Ärgern mit Georges Brassens

Sich mit dem verehrten französischen Bürgerschreck und Nationaldichter Georges Brassens gemeinsam aufzuregen, ist ja völlig in Ordnung – solange man sich nicht über ihn aufregen muss. Gisbert Haefs (der als Übersetzer für Conan Doyle, Ambrose Bierce, Rudyard Kipling und Jorge Luis Borges zuständig ist) hat das gewissermaßen zuwege gebracht – auch wenn es in erster Linie er selbst ist, der meinen Grimm erregt. Sein Quellenwerk „Georges Brassens – Die Chansons“ enthält nicht nur sämtliche einschlägigen Texte des Meisters, sondern auch eine selbstgefertigte Übersetzung jedes einzelnen. Nun muss sich übersetze Lyrik nicht zwingend reimen, aber bei Liedübersetzungen gehört Singbarkeit gewissermaßen zum Service. Sie ist hier sogar die vornehmste Pflicht des Bearbeiters.
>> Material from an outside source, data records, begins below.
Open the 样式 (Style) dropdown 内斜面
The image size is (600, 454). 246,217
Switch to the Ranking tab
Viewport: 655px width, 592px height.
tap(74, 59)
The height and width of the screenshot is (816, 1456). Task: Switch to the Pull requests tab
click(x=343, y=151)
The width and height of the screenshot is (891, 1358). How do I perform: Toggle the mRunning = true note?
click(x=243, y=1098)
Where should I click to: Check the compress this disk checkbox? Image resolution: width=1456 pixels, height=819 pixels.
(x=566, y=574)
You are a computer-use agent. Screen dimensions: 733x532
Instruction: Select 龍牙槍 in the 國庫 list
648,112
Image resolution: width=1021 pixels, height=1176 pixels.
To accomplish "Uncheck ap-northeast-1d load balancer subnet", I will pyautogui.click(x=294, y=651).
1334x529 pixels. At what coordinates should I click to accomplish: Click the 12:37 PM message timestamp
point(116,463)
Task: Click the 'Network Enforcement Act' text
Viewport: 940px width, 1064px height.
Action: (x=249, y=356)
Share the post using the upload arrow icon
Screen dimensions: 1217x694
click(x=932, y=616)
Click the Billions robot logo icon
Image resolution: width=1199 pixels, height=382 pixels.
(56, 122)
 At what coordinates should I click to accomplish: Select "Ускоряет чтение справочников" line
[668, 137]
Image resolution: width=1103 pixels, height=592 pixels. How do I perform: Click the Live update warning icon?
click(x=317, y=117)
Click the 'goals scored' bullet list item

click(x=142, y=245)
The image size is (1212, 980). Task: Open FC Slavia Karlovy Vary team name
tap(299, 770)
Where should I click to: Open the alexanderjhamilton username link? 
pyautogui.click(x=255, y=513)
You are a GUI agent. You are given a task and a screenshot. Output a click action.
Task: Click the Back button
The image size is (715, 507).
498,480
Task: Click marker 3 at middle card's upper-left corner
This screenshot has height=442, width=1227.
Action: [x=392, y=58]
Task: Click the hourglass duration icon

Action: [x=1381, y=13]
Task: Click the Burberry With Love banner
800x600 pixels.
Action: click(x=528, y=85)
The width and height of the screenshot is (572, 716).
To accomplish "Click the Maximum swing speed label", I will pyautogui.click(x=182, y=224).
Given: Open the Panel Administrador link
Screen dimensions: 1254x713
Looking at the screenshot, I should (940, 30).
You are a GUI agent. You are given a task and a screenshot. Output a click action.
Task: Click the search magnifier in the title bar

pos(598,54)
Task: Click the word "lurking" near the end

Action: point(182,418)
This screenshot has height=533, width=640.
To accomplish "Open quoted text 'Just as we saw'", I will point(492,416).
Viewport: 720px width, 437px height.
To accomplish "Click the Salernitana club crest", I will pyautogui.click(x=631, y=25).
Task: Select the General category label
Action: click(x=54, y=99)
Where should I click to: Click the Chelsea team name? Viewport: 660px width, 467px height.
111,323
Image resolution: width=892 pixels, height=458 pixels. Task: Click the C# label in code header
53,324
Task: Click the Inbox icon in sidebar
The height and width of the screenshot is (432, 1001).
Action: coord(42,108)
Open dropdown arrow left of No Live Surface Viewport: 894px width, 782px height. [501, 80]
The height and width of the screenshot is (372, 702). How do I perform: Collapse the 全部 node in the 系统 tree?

Dass Übersetzungen – zumal von so spitzfindigen Vorlagen, die überdies mit Humor gespickt sind – schon ohne diese Zusatzdisziplin schwer genug sind, leuchtet mir ein. Dennoch hätte ein entsprechender Warnhinweis der Ethik eines Georges Brassens besser entsprochen als die im Gegenteil sogar vorgenommene Irreführung: auf dem Buchumschlag wird doch tatsächlich von „Nachdichtungen“ gesprochen. Auch die scheinheilige Sottise „Seine Texte galten immer als nicht übersetzbar“ weist in diese Richtung. Meine Empfehlung: ein Button auf dem Cover mit der Aufschrift „Interlinear übertragen“ (das klingt intellektuell und sexy, obwohl es einfach korrekt ist).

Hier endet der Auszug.